The Beginning of The End
First, World War I happened. Tourism collapsed, supplies were lacking and transport was taken over for military use. The Casino was seized and converted into a shelter for wounded soldiers or refugees (like most hotels in Nice). The smell of cedar wood, champagne, cigars and heartache was replaced by the lingering odour of disinfectant and despair.
However, eventually the darkness of war began to fade away and life plus profitability soon returned to the French Riviera as early as 1922, in particular the Blue Train – an all first class sleeper train which ran between Calais, Paris and Nice (also known as ‘the train to Paradise’) made its first trip in 1922 bringing a surge of wealthy visitors once again to the city.
Despite continued prosperity and fame, the mid 1920’s marked the beginning of the end of the casino’s heyday.
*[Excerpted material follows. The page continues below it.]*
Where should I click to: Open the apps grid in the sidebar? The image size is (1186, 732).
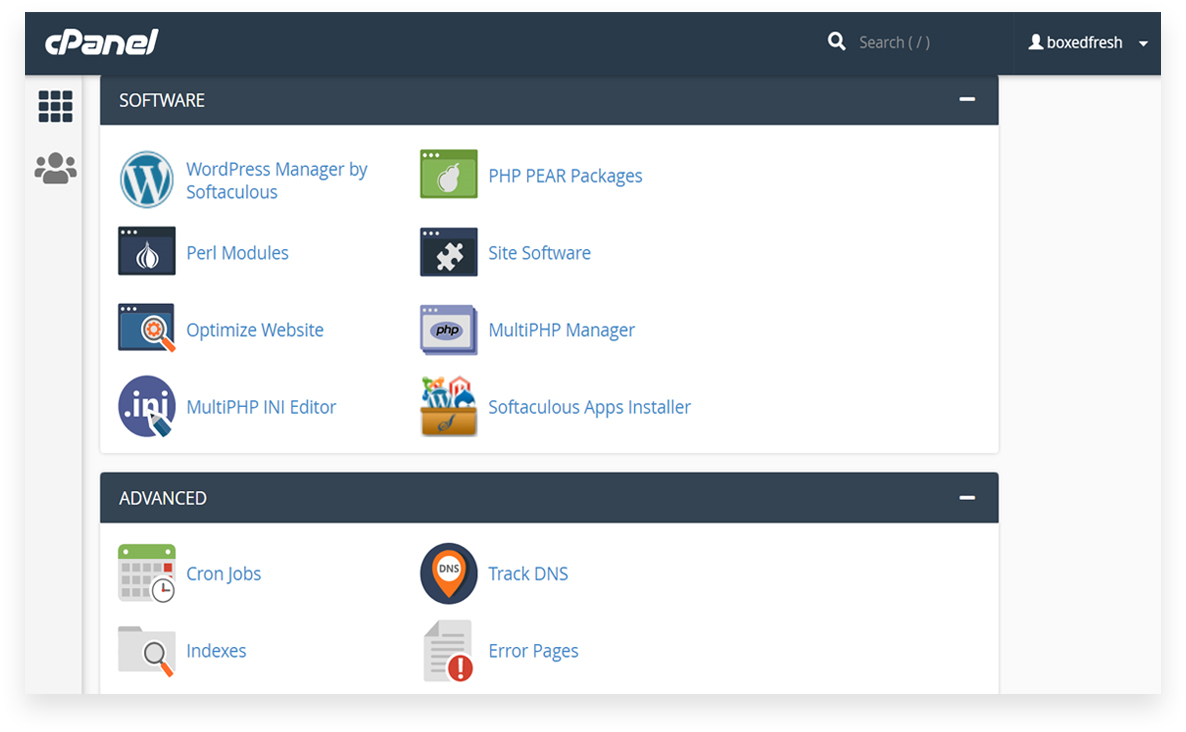tap(55, 106)
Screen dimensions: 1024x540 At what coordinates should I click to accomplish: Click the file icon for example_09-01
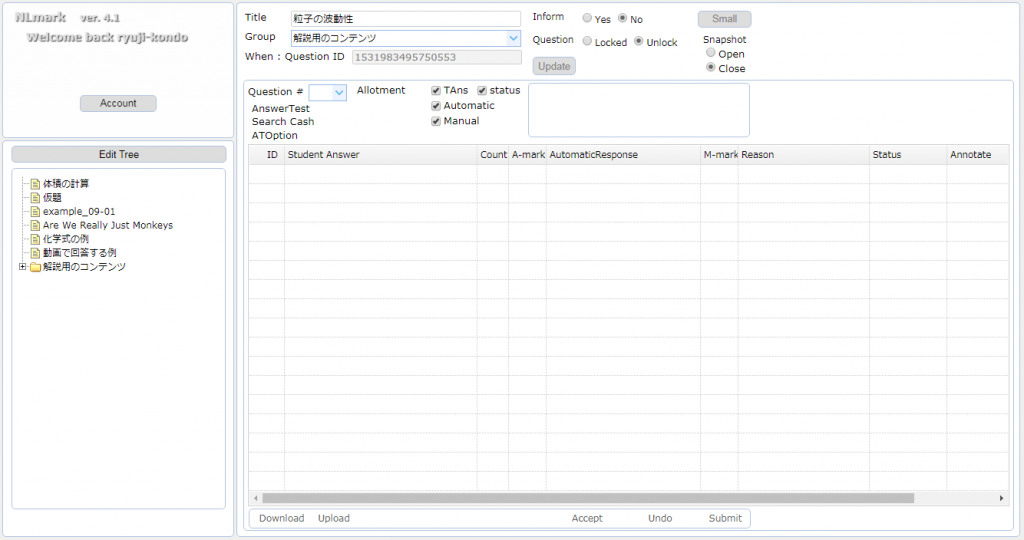[x=35, y=212]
The eclectic Belle Epoque characterised as a time of joie de vivre – joy of living – went out of fashion, and with it, the casino was getting old and less elegant. Despite several renovation projects such as an enlargement of the pontoon and an addition of a parking lot it was simply just not enough. In 1929 a new impressive casino and hotel, the Palais de la Méditerranée, was inaugurated on the Promenade des Anglais, not far from the Casino de la Jetée, and it was such a debauchery of luxury, with its imposing staircase in white marble, precious wood, crystal chandeliers and enormous stained glass windows, the facades and interior decorations were entirely in ‘new fashionable’ Art deco style.
Casino de la Jetée had fallen on hard times but kept going and stayed open until the Second World War finally got the better of it.
Fasicst Italian troops occupied Nice and ordered Jetée Promenade Casino to close its operation on the 20th December 1942. After the surrender of Mussolinians in 1943, the Italian army was immediately replaced by unified armed forces of Nazi Germany, Wehrmacht, which took over southern France and therefore Nice.
Obeying the requirements of its new occupant, Nice had to contribute, particularly with supplies of non-ferrous metals. So it came as no surprise that the casino was stripped of all its cast iron, bronze, brass, statues, silverware and other metals, to be butchered and remelt in the name of the German war effort. So, that was it as the story goes, the very few remains of the glorified temple of wonders were left to rot in the balmy Mediterranean waters.
The once shining star has forever become the obscure phantom of Nice.